The three different modes, I've listed appear in the last
paragraph of this doc: Running Spark Applications
<http://www.cloudera.com/content/www/en-us/documentation/enterprise/latest/topics/cdh_ig_running_spark_apps.html>
Running Spark Applications
<http://www.cloudera.com/content/www/en-us/documentation/enterprise/latest/topics/cdh_ig_running_spark_apps.html>
--class The FQCN of the class containing the main method of
the application. For example,
org.apache.spark.examples.SparkPi. --conf
View on www.cloudera.com
<http://www.cloudera.com/content/www/en-us/documentation/enterprise/latest/topics/cdh_ig_running_spark_apps.html>
Preview by Yahoo
On Tuesday, December 29, 2015 2:42 PM, Andrew Or
<and...@databricks.com <mailto:and...@databricks.com>> wrote:
The confusion here is the expression "standalone cluster
mode". Either it's stand-alone or it's cluster mode but
it can't be both.
@Annabel That's not true. There /is/ a standalone cluster
mode where driver runs on one of the workers instead of on
the client machine. What you're describing is standalone
client mode.
2015-12-29 11:32 GMT-08:00 Annabel Melongo
<melongo_anna...@yahoo.com <mailto:melongo_anna...@yahoo.com>>:
Greg,
The confusion here is the expression "standalone cluster
mode". Either it's stand-alone or it's cluster mode but
it can't be both.
With this in mind, here's how jars are uploaded:
1. Spark Stand-alone mode: client and driver run on the
same machine; use --packages option to submit a jar
2. Yarn Cluster-mode: client and driver run on
separate machines; additionally driver runs as a thread
in ApplicationMaster; use --jars option with a globally
visible path to said jar
3. Yarn Client-mode: client and driver run on the
same machine. driver is *NOT* a thread in
ApplicationMaster; use --packages to submit a jar
On Tuesday, December 29, 2015 1:54 PM, Andrew Or
<and...@databricks.com <mailto:and...@databricks.com>> wrote:
Hi Greg,
It's actually intentional for standalone cluster mode to
not upload jars. One of the reasons why YARN takes at
least 10 seconds before running any simple application is
because there's a lot of random overhead (e.g. putting
jars in HDFS). If this missing functionality is not
documented somewhere then we should add that.

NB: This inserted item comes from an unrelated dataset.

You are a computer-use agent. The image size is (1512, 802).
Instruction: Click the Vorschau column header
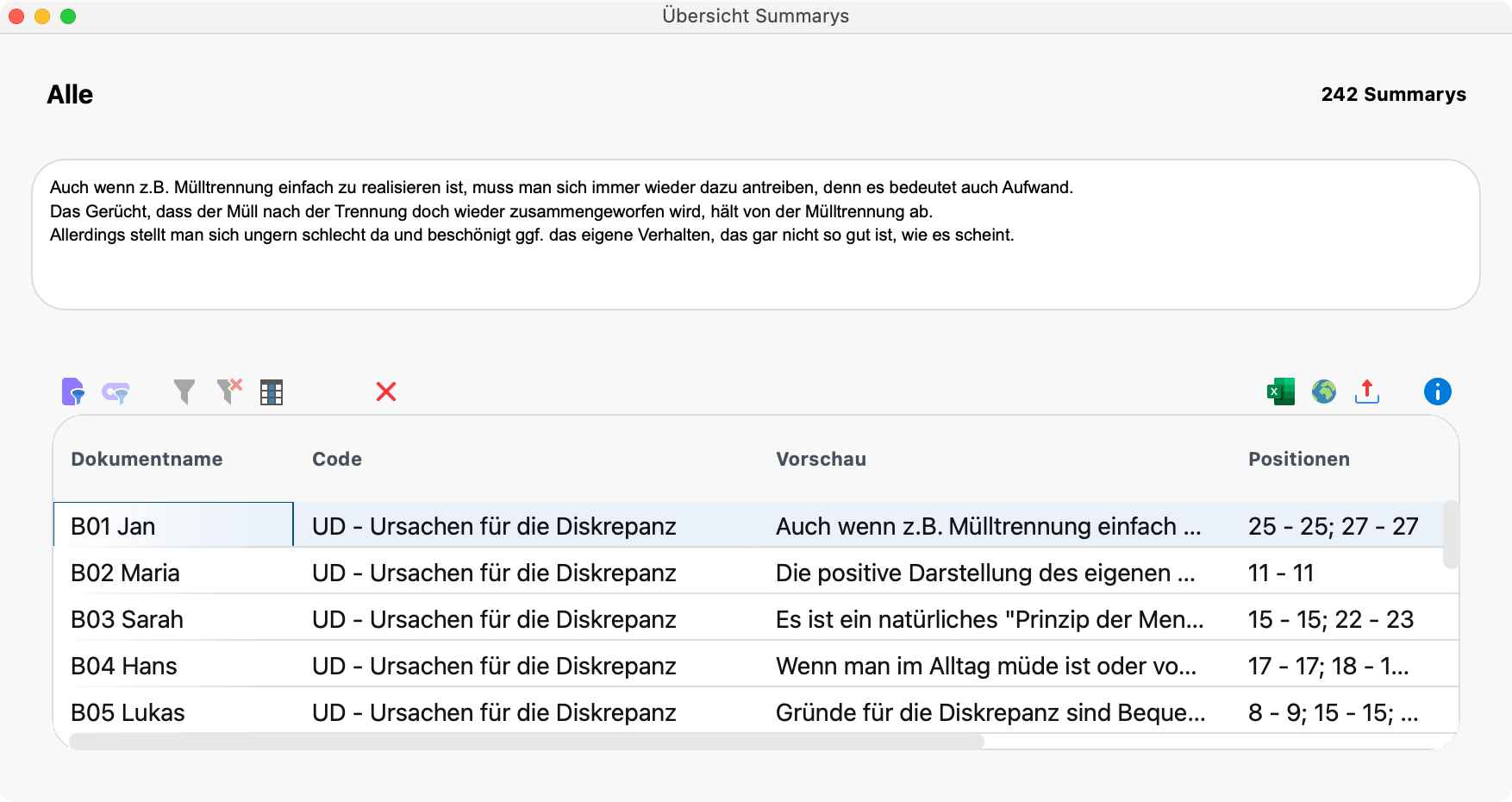821,460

Also, the packages problem seems legitimate. Thanks for
reporting it. I have filed
https://issues.apache.org/jira/browse/SPARK-12559.
-Andrew
2015-12-29 4:18 GMT-08:00 Greg Hill
<greg.h...@rackspace.com <mailto:greg.h...@rackspace.com>>:
On 12/28/15, 5:16 PM, "Daniel Valdivia"
<h...@danielvaldivia.com
<mailto:h...@danielvaldivia.com>> wrote:
>Hi,
>
>I'm trying to submit a job to a small spark cluster
running in stand
>alone mode, however it seems like the jar file I'm
submitting to the
>cluster is "not found" by the workers nodes.
>
>I might have understood wrong, but I though the
Driver node would send
>this jar file to the worker nodes, or should I
manually send this file to
>each worker node before I submit the job?
Yes, you have misunderstood, but so did I. So the
problem is that
--deploy-mode cluster runs the Driver on the cluster
as well, and you
don't know which node it's going to run on, so every
node needs access to
the JAR. spark-submit does not pass the JAR along to
the Driver, but the
Driver will pass it to the executors. I ended up
putting the JAR in HDFS
and passing an hdfs:// path to spark-submit. This is
a subtle difference
from Spark on YARN which does pass the JAR along to
the Driver
automatically, and IMO should probably be fixed in
spark-submit. It's
really confusing for newcomers.
Another problem I ran into that you also might is
that --packages doesn't
work with --deploy-mode cluster. It downloads the
packages to a temporary
location on the node running spark-submit, then
passes those paths to the
node that is running the Driver, but since that isn't
the same machine, it
can't find anything and fails. The driver process
*should* be the one
doing the downloading, but it isn't. I ended up
having to create a fat JAR
with all of the dependencies to get around that one.